Epstein opens his review of Stanley Fish’s How to Write a Sentence with the following observations:
After thirty years of teaching a university course in something called advanced prose style, my accumulated wisdom on the subject, inspissated into a single thought, is that writing cannot be taught, though it can be learned—and that, friends, is the sound of one hand clapping. A. J. Liebling offers a complementary view, more concise and stripped of paradox, which runs: “The only way to write is well, and how you do it is your own damn business.”

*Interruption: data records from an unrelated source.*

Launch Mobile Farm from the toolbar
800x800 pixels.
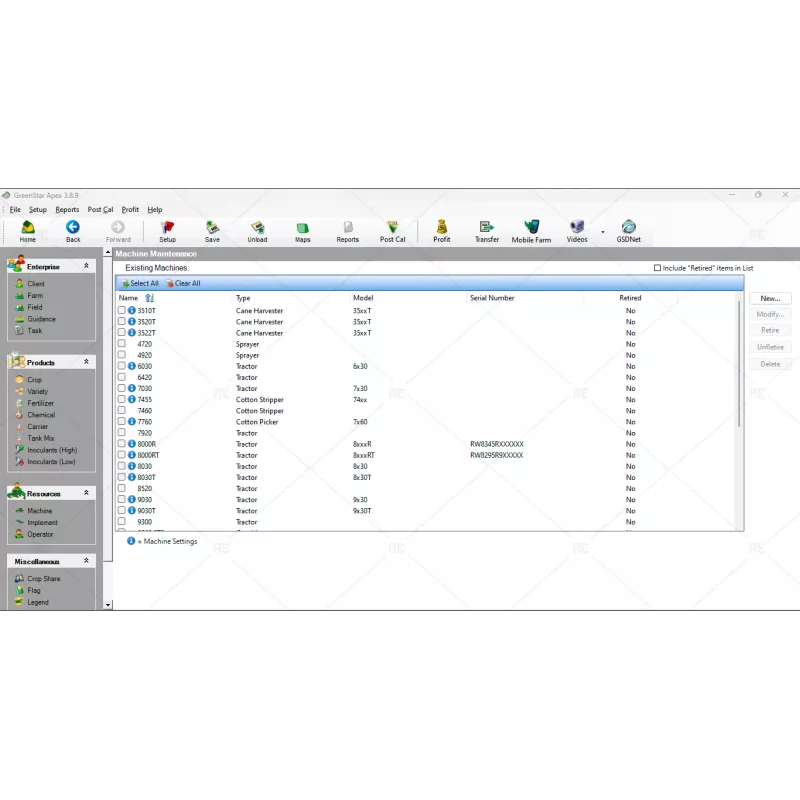point(531,230)
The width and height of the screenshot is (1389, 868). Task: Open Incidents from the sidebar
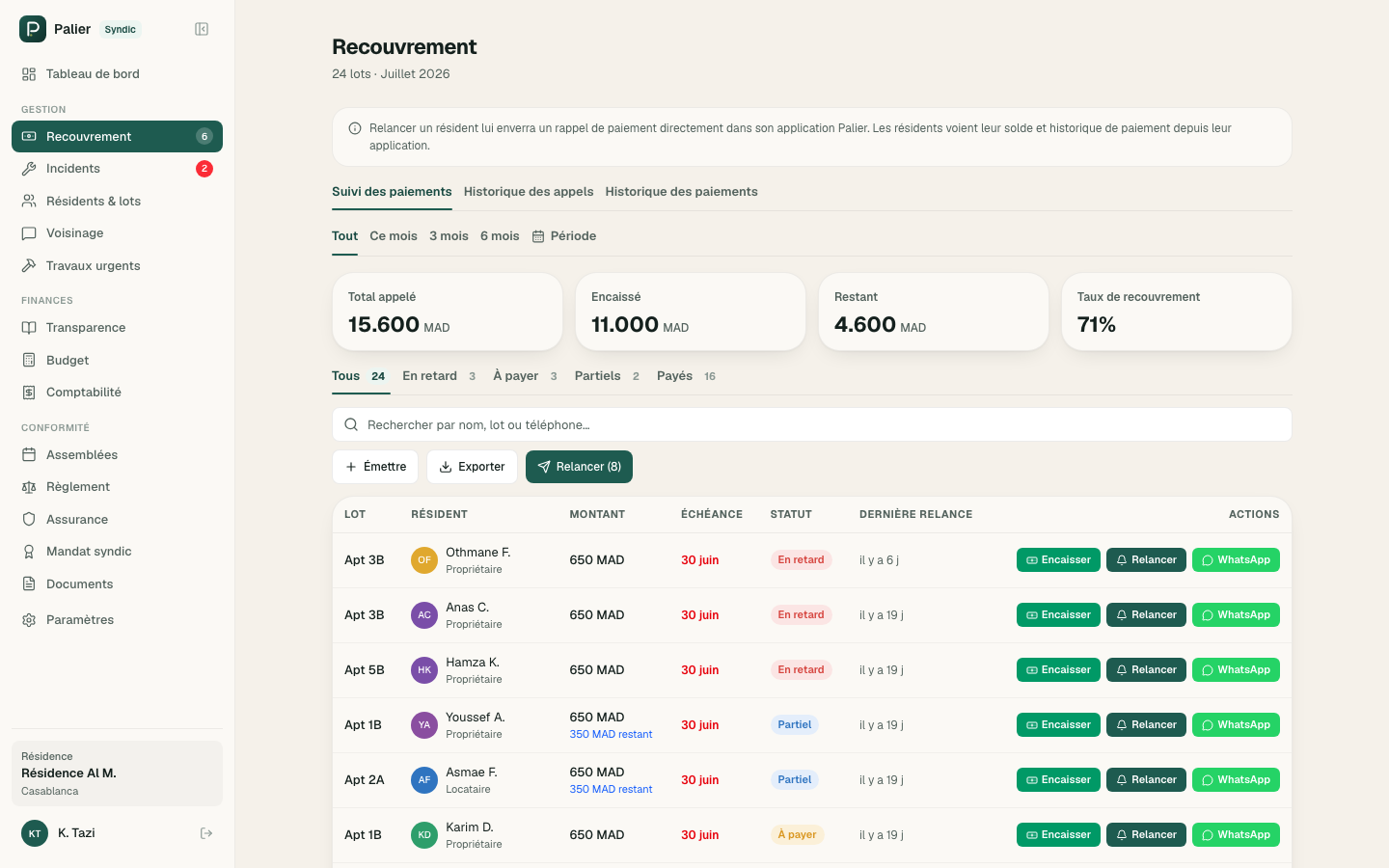117,169

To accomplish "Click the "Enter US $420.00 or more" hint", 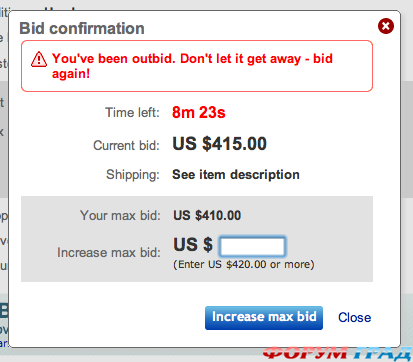I will 244,264.
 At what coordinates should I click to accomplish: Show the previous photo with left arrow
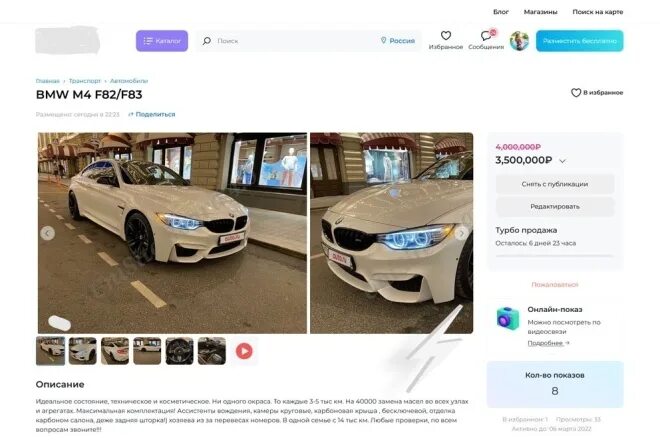pos(48,233)
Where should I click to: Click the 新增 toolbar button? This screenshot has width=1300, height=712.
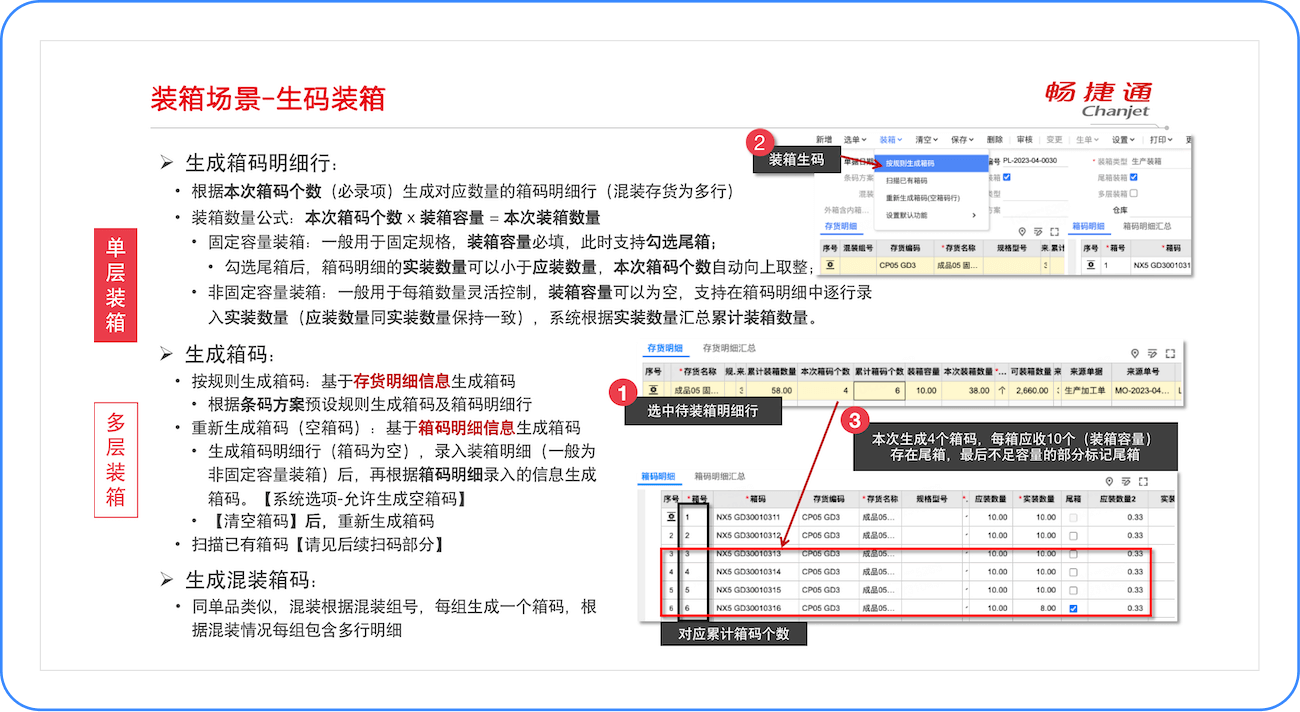(823, 140)
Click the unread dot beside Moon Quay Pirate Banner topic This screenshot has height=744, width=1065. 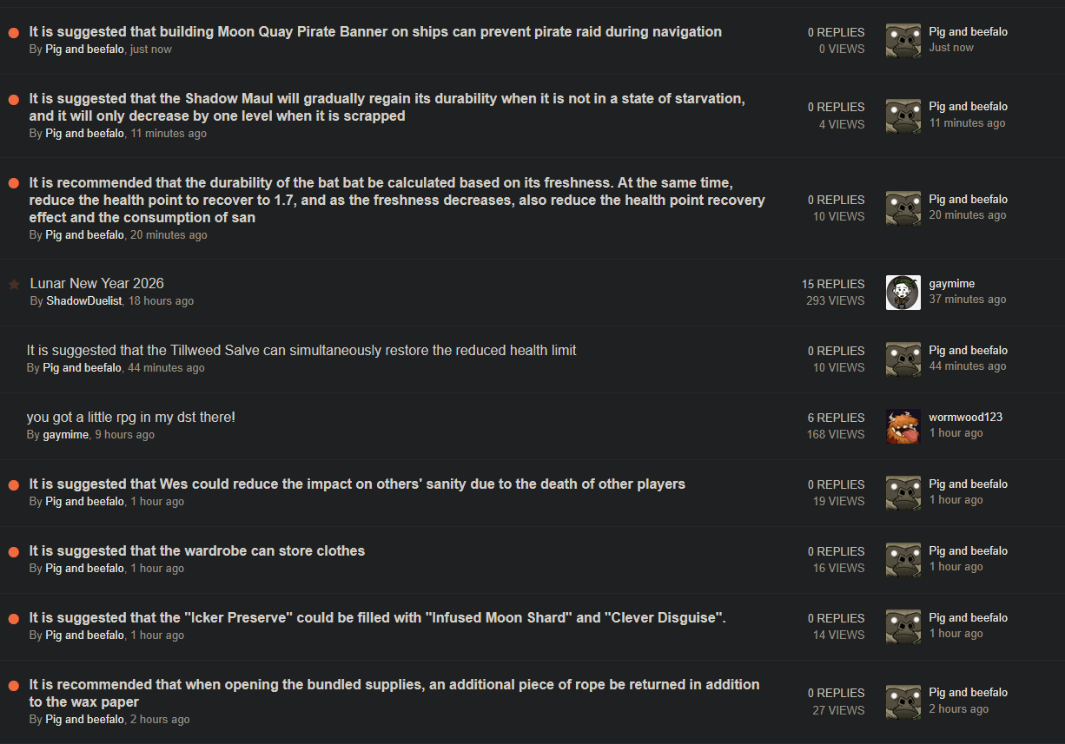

Learning to write sound, interesting, sometimes elegant prose is the work of a lifetime. The only way I know to do it is to read a vast deal of the best writing available, prose and poetry, with keen attention, and find a way to make use of this reading in one’s own writing. The first step is to become a slow reader. No good writer is a fast reader, at least not of work with the standing of literature. Writers perforce read differently from everyone else. Most people ask three questions of what they read: (1) What is being said? (2) Does it interest me? (3) Is it well constructed? Writers also ask these questions, but two others along with them: (4) How did the author achieve the effects he has? And (5) What can I steal, properly camouflaged of course, from the best of what I am reading for my own writing? This can slow things down a good bit.

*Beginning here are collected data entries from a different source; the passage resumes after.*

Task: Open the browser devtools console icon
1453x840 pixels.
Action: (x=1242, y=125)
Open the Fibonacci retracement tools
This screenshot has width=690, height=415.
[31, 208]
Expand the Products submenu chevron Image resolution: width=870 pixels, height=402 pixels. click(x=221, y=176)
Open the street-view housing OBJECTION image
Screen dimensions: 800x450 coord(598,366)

A bit further into the review he adds:
First day of class I used to tell students that I could not teach them to be observant, to love language, to acquire a sense of drama, to be critical of their own work, or almost anything else of significance that comprises the dear little demanding art of putting proper words in their proper places. I didn’t bring it up, lest I discourage them completely, but I certainly could not help them to gain either character or an interesting point of view. All I could do, really, was point out their mistakes, and, as someone who had read much more than they, show them several possibilities about deploying words into sentences, and sentences into paragraphs, of which they might have been not have been aware. Hence the Zenish koan with which I began: writing cannot be taught, but it can be learned.

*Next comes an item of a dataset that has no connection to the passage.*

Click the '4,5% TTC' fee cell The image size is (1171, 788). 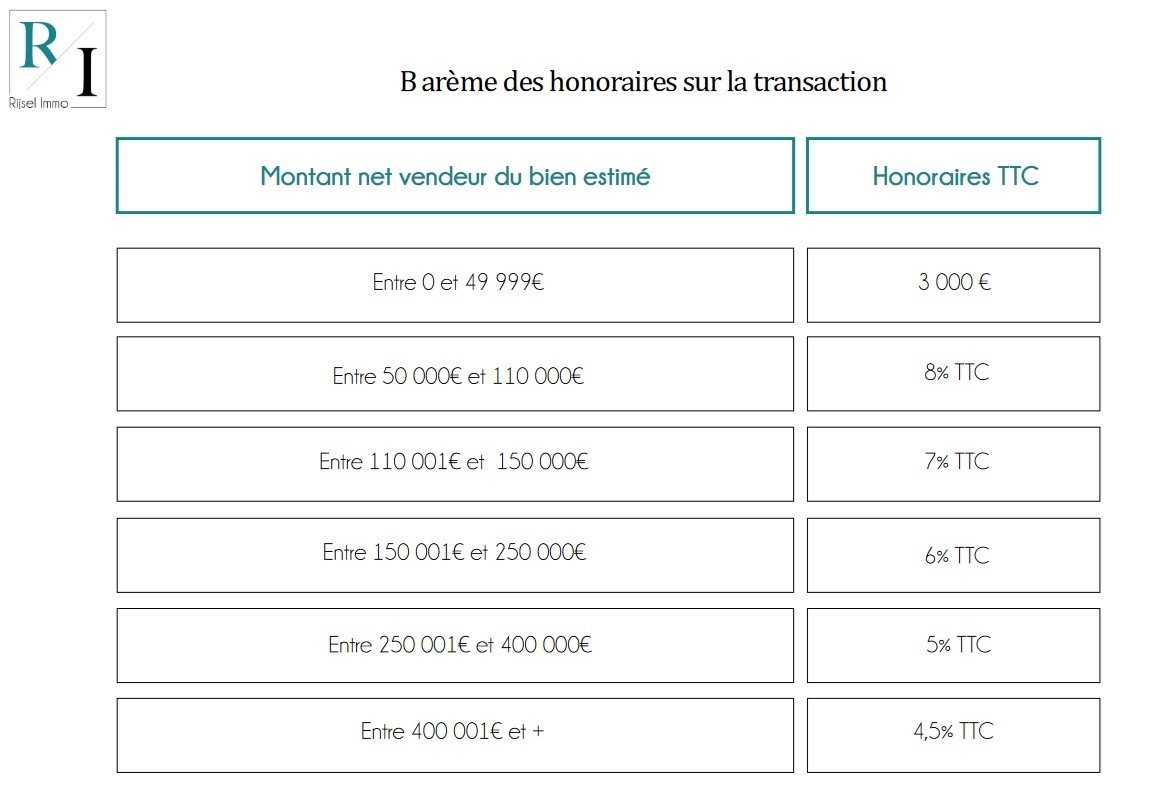click(x=954, y=735)
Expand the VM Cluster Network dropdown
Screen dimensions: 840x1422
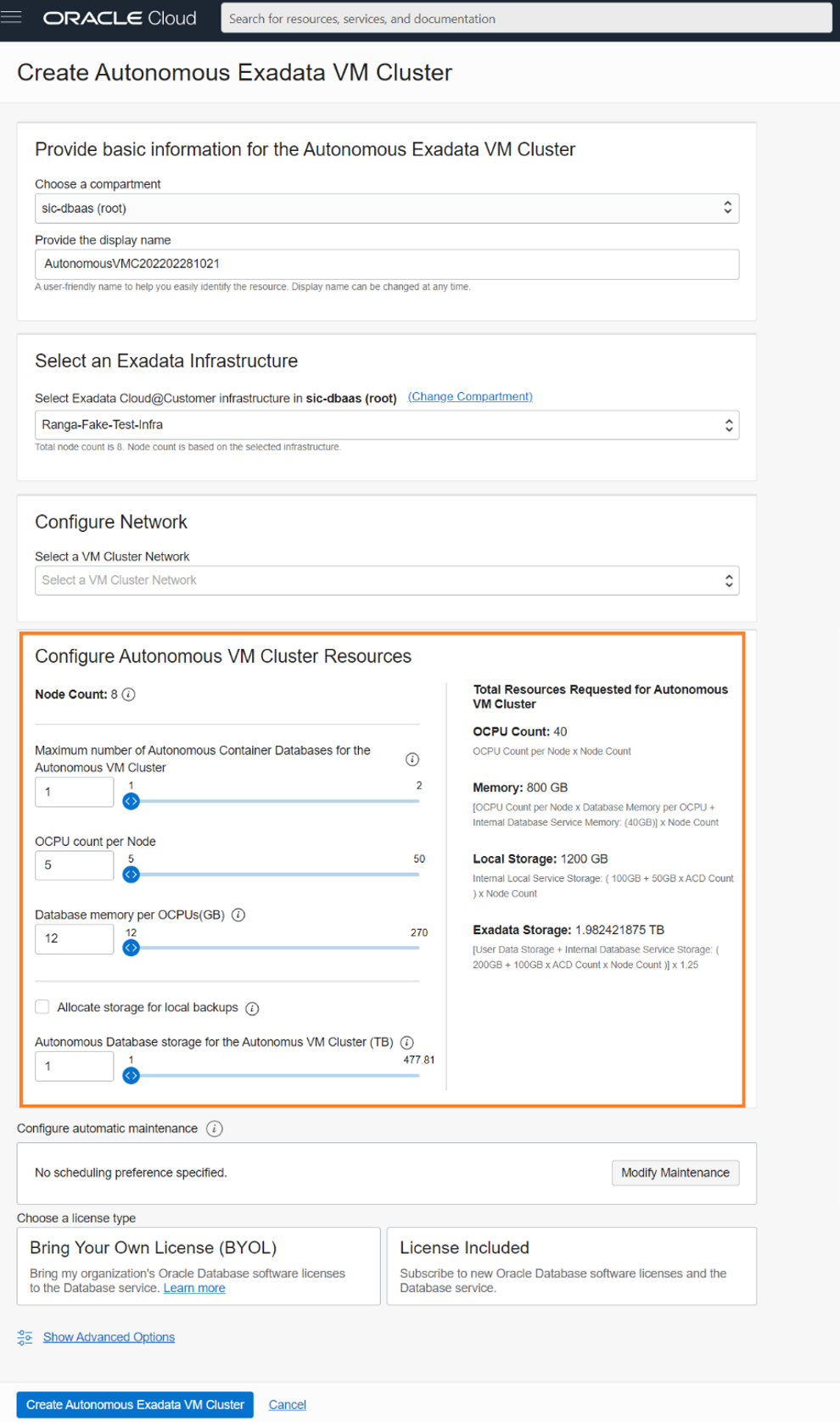[386, 580]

In “Live and Learn: Why We Have College”, Louis Menand reviews two recent books on the state of higher education and along the way offers his own well-considered thoughts on the subject. One of the two books, In the Basement of the Ivory Tower: Confessions of an Accidental Academic (which began its life as an article in The Atlantic) contained, in Menand’s estimation, sound thoughts on writing:
When he is not taking on trends in modern thought, Professor X is shrewd about the reasons it’s hard to teach underprepared students how to write. “I have come to think,” he says, “that the two most crucial ingredients in the mysterious mix that makes a good writer may be (1) having read enough throughout a lifetime to have internalized the rhythms of the written word, and (2) refining the ability to mimic those rhythms.” This makes sense. If you read a lot of sentences, then you start to think in sentences, and if you think in sentences, then you can write sentences, because you know what a sentence sounds like. Someone who has reached the age of eighteen or twenty and has never been a reader is not going to become a writer in fifteen weeks.
For Menand and Epstein, the secret, if there is one, of good writing appears to be attentive reading, and a lot of it.